School in Brussels, Belgium

The Athénée Robert Catteau (ARC) is a French-language secondary school owned by the City of Brussels, located on rue Ernest Allard, part of the subsidized public schools network enseignement officiel. Since 1948, it holds the name of Robert Catteau, an attorney, journalist and alderman of the City of Brussels. The original name of the school was École moyenne A, founded in 1851 within the Free University of Brussels. The school provides modern general education preparing for university studies and qualifies itself as a "center of excellence".

== History ==
The building of the École moyenne A, in Art Deco style, took place from 1923 to 1927 between the Church of Saints-Jean-et-Étienne-aux-Minimes and the Palace of Justice, following plans of architect François Malfait.

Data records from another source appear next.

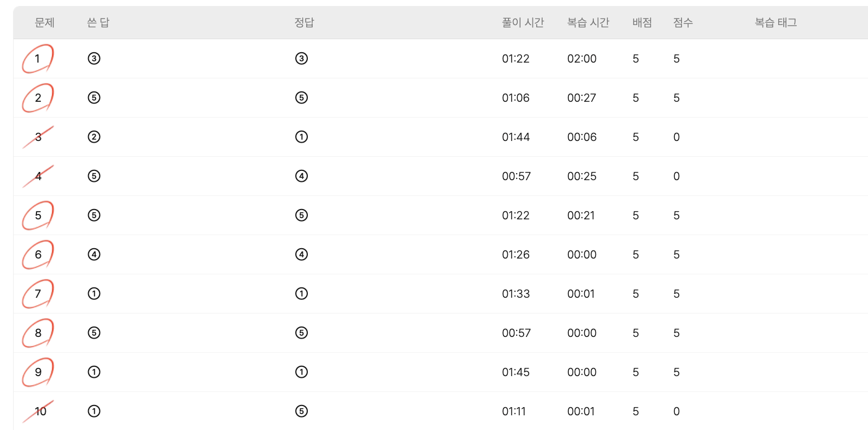Click the 정답 column header
868x430 pixels.
tap(305, 22)
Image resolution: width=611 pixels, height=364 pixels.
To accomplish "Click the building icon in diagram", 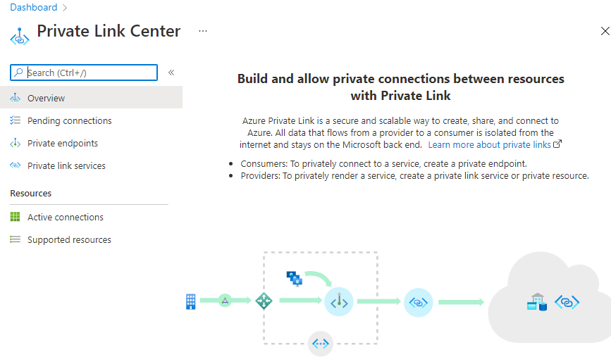I will click(190, 301).
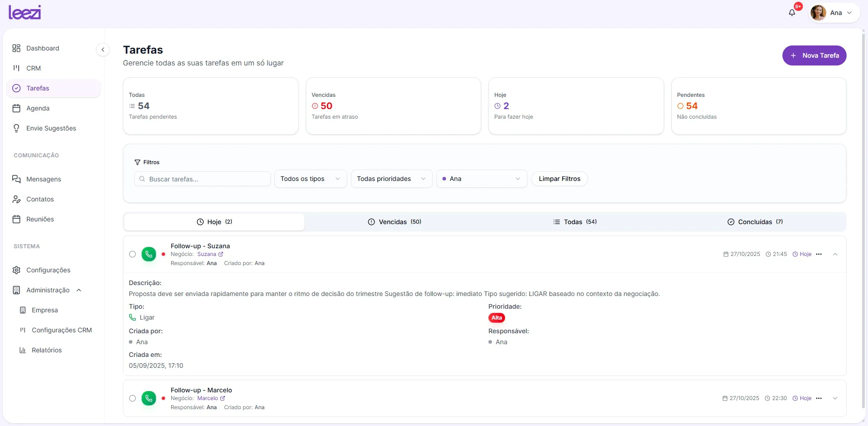Viewport: 868px width, 426px height.
Task: Open the Todos os tipos dropdown
Action: tap(310, 179)
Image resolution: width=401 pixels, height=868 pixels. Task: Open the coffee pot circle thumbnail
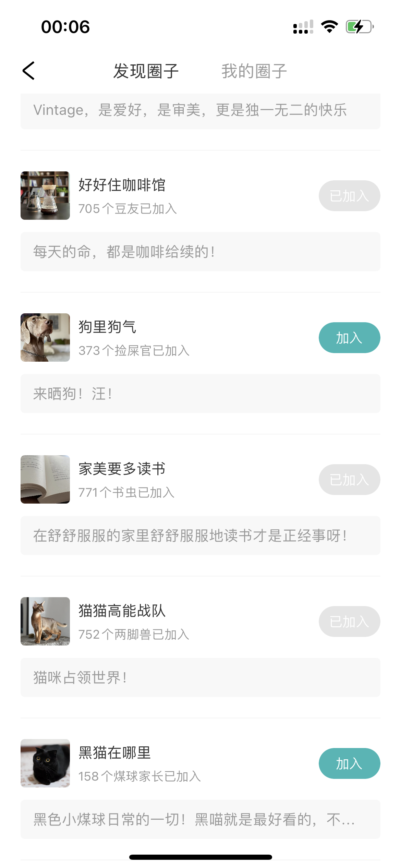point(45,196)
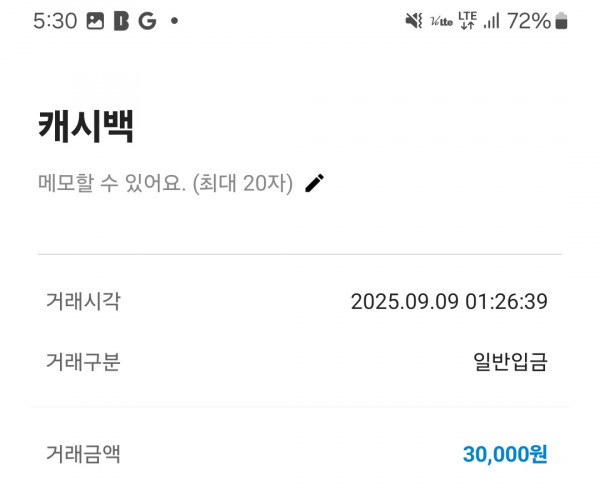This screenshot has height=490, width=600.
Task: Tap the battery icon
Action: point(561,21)
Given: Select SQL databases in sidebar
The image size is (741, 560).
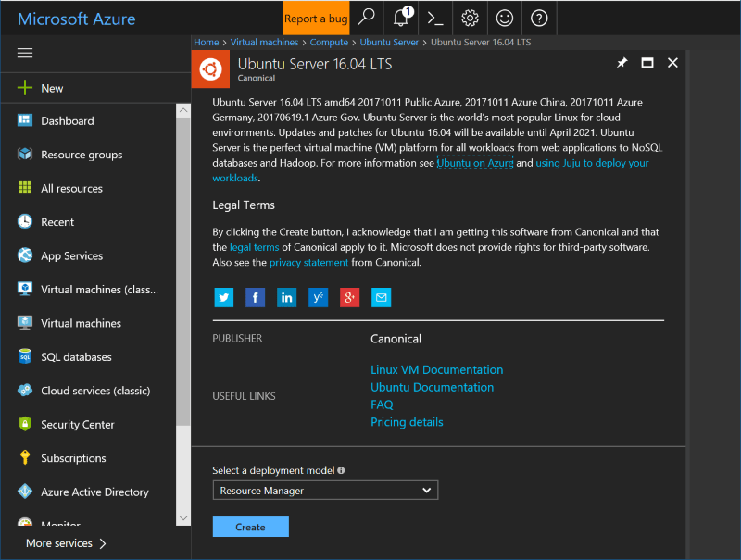Looking at the screenshot, I should tap(76, 357).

The ancient convent of the Minimes, built on the house of Renaissance anatomist Andreas Vesalius, had been decommissioned in 1790, and served successively as a deposit of begging in 1801, a tobacco factory in 1813, a lithography workshop in 1815, a military hospital and finally a women's prison before being destroyed in 1920. Malfait had to contend with the height difference and the strict height limit of the buildings to preserve the panorama of the Poelaert square located above. The new buildings of the École moyenne A were inaugurated on 27 September 1927. On 7 December 1948, the school became the Athénée Robert Catteau.

In 1948, the upper grades comprised three classical orientations: the Latin-Greek, Latin-Mathematics and Latin-Sciences sections (created in 1947). A Scientific A section was created in 1951 and a seventh secondary preparatory grade to higher education in 1958. The Athénée opened to girls in 1978. In 2011, sections were restructured in order to adapt to other establishments in the Brussels-Capital Region. The Latin-Greek, Latin-Mathematics and the Latin-Sciences final orientations remained unchanged, but Scientific A became Mathematics-Sciences and a new finality was added: the Economy-Mathematics section.

On 1 January 2016, Evelyne Gotto replaced André Possot as head of the athenaeum.

==Architecture==
The building is built of light colored brick, in the geometric spirit of Art Deco, with decorative elements of red brick and white stone for the sculptures and the large cornice in cavet that crowns the top of the building.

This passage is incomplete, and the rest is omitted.